Oscar,
Unfortunately, our "creative" configuration required more than just pom
changes.  We had to write an integration-test plugin which performed
some tasks to make the maven "integration-test" phase more feature rich.
I will attempt to describe what we have below.  I make no claims that it
is the best approach, just that we have been successful.

In our web module, we have the pom configured to output a war.  We then
have a reference to our plugin:
<plugin>
        <groupId>novusedge</groupId>
        <artifactId>maven-htmlunit-it-plugin</artifactId>
        <version>0.4</version>
        <executions>
          <execution>
            <id>jetty-1</id>
            <phase>package</phase>
            <goals>
              <goal>start</goal>
            </goals>
          </execution>
          <execution>
            <id>cobertura-dump</id>
            <goals>
              <goal>dumpCobertura</goal>
            </goals>
          </execution>
        </executions>
        <configuration>
          ...
        </configuration>
      </plugin>

The jetty-1 execution starts jetty as part of the mvn process, not as a
distinct process.  The purpose of this is if a test fails and mvn quits,
we want jetty to be shut down by default.  Because we run in the same
process, we have to force Cobertura to dump its data (which is usually
done as the process exits).  The cobertura execution runs on the site
phase.

We also had to tweak the surefire plugin to *not* run during the normal
"test" phase, but to run during the "integration-test" phase.
Integration-test runs after package so the tests are actually run
against the war.  So we package the war, start jetty, and then start the
surefire tests.  The surefire entry is:

<plugin>
        <artifactId>maven-surefire-plugin</artifactId>
        <executions>
          <execution>
            <id>integration-test</id>
            <phase>integration-test</phase>
            <goals>
              <goal>test</goal>
            </goals>
            <configuration>
              <skip>false</skip>
            </configuration>
          </execution>
        </executions>
        <configuration>
          <skip>true</skip>
          <forkMode>once</forkMode>
          <argLine>-XX:MaxPermSize=128m -Xmx640m</argLine>
        </configuration>
      </plugin>

Because we were getting OutOfMemory exceptions on the PermGen space
because Tap and other libraries, like Hibernate, load lots of classes,
we run our tests forked and bump the memory.
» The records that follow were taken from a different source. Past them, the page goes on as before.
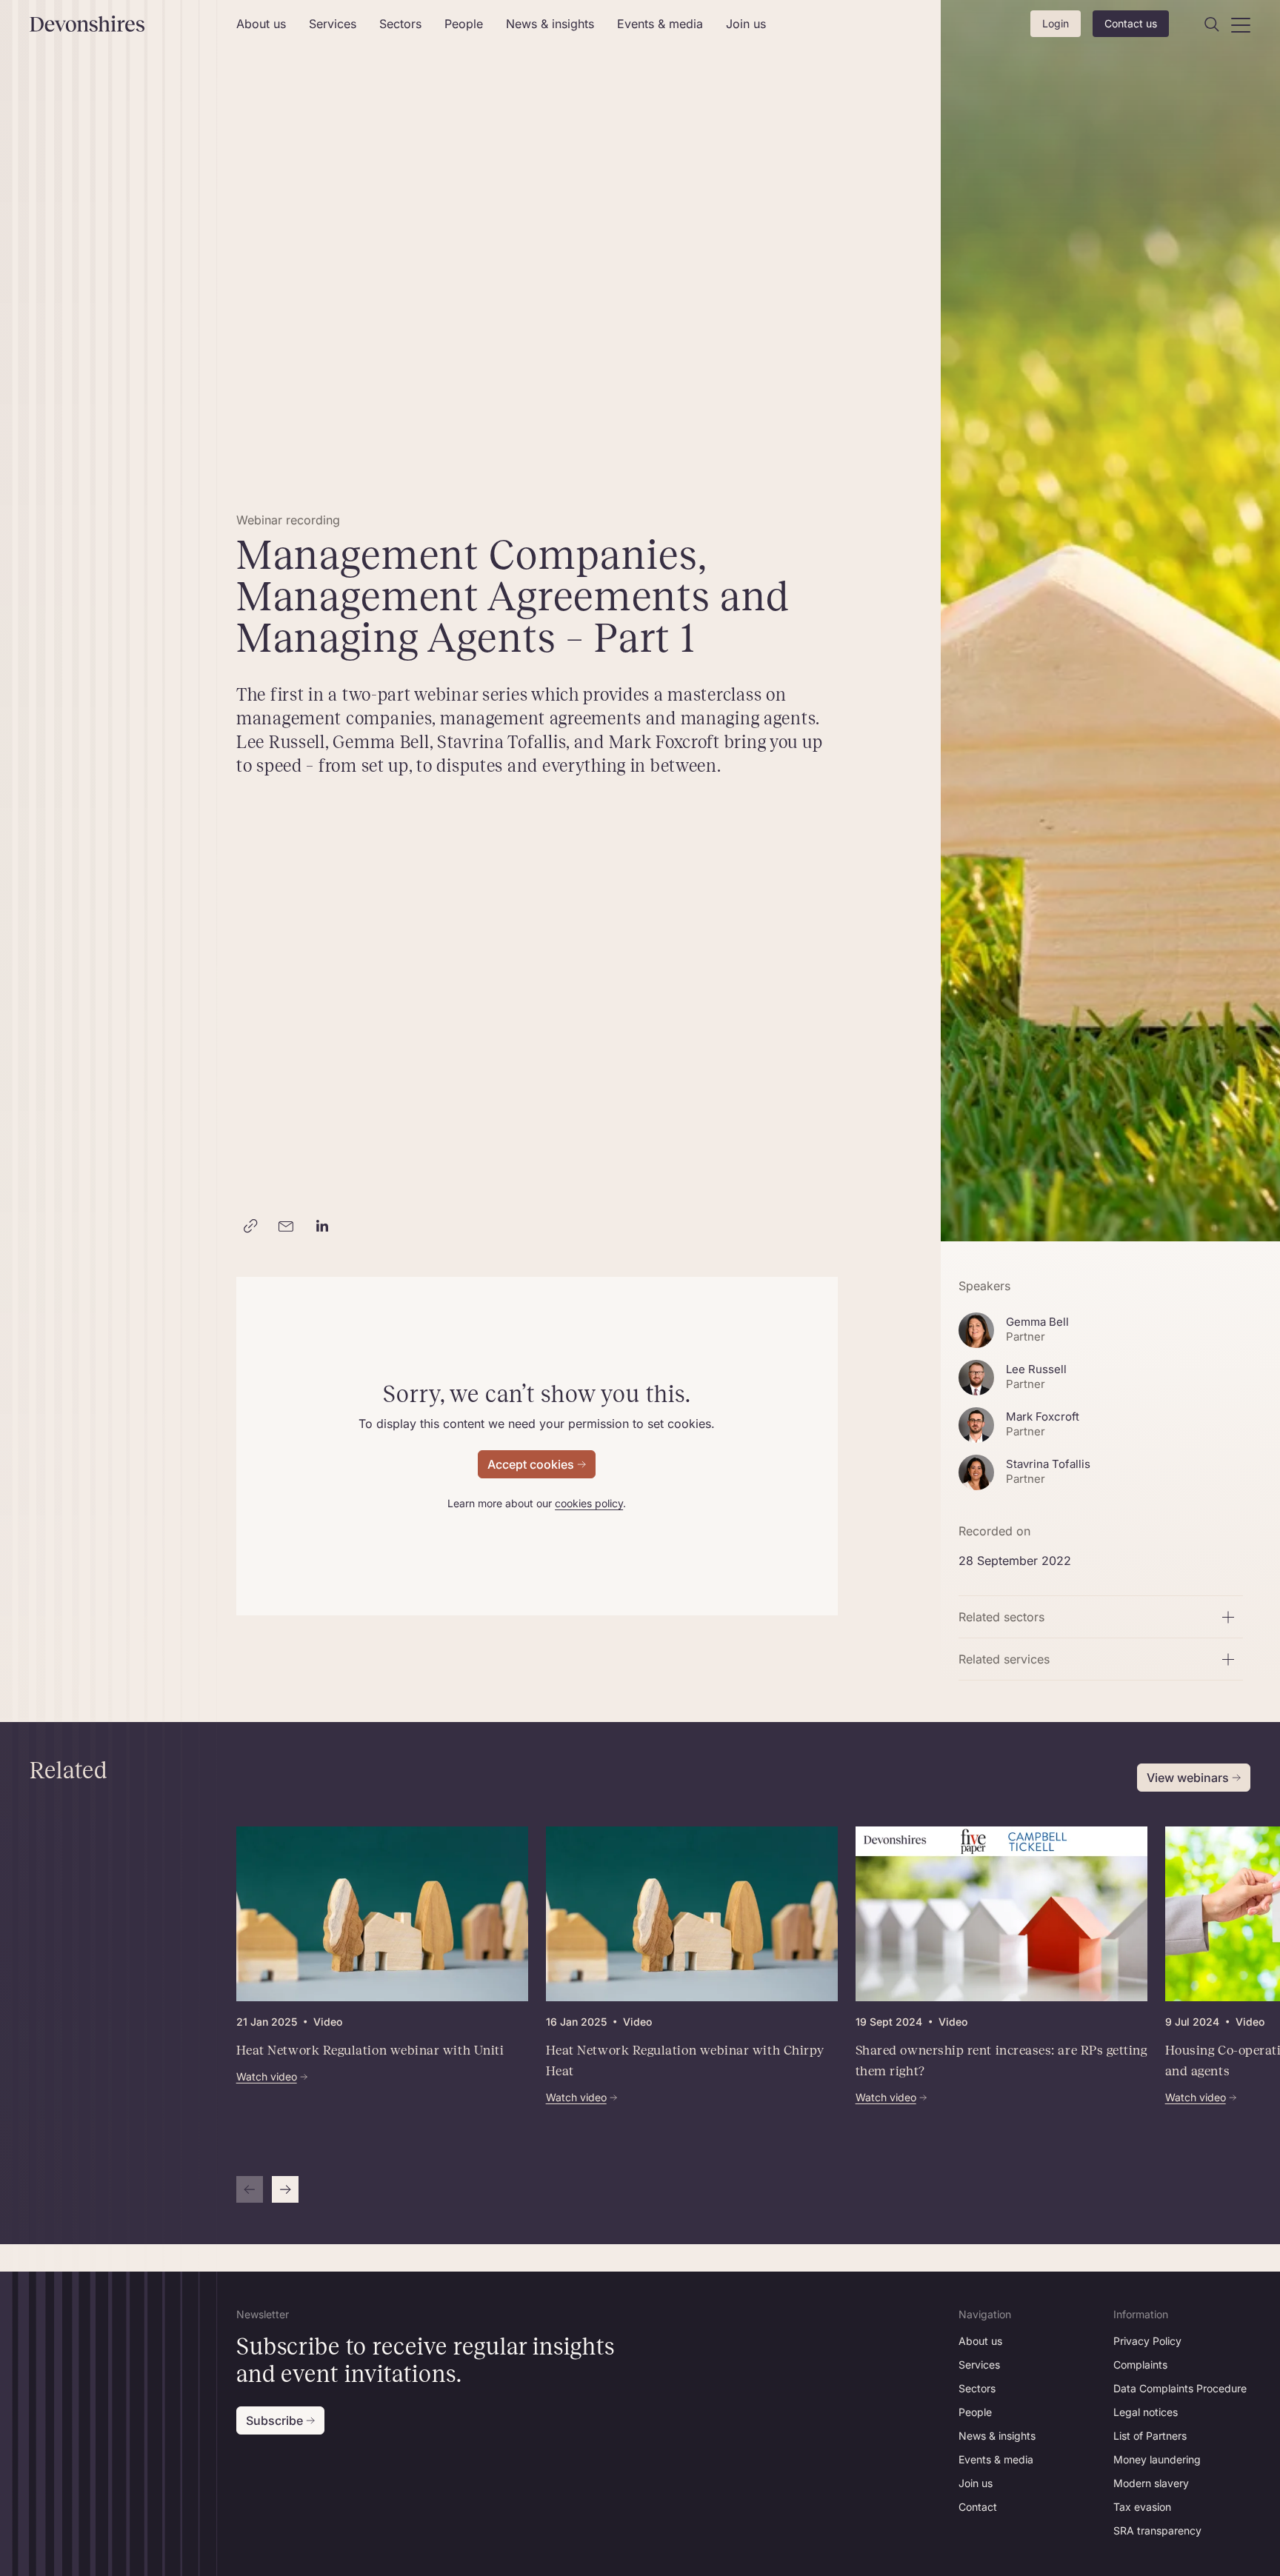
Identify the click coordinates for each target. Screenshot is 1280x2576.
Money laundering (1157, 2459)
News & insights (550, 23)
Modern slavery (1151, 2483)
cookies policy (589, 1503)
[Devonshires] (124, 24)
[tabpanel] (691, 2014)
This works pretty well.  Getting Cobertura output has another, more
painful, set of issues.

I hope this helps,
DeFrance

-----Original Message-----
From: Oscar Picasso [mailto:[EMAIL PROTECTED] 
Sent: Thursday, May 18, 2006 12:16 PM
To: Tapestry users
Subject: RE: How do you test tapestry 4?

I guess your "creative" configuration is in a pom.xml file.  Could you
post its relevant parts.

Oscar

---------------------------------------
Daun DeFrance <[EMAIL PROTECTED]> wrote: Rob,
We use HtmlUnit and Canoo Webtest running during a maven 2
integration-test phase.  We use the Jetty6 maven plugin to start a
container and then just fire the tests. It's taken some "creative"
configuration to get it working, but it works well and we are able to
get test reports and cobertura coverage of our classes.

We are now working on building a "Creator-based" framework to get more
granular testing of our pages.  We are doing the opposite process of
you, I guess.  Starting out and working in.

Best,
DeFrance

-----Original Message-----
From: Rob Dennett [mailto:[EMAIL PROTECTED] 
Sent: Thursday, May 18, 2006 11:01 AM
To: Tapestry users
Subject: How do you test tapestry 4?

I presume that everyone here separates their business logic from their
pages and that you unit test that code separately.  But how do you test
your pages and components in isolation?  It's all well and good to test
page and component class methods using the Creator, but there doesn't
seem to be anyway to test the rendered output from your pages separate
from the business tier.  You could manually replace the hivemodule with
one that injects fake services, but I would like to keep this process as
automatic as possible.  Could you use something like ant or maven to do
this and maybe to launch a container as well?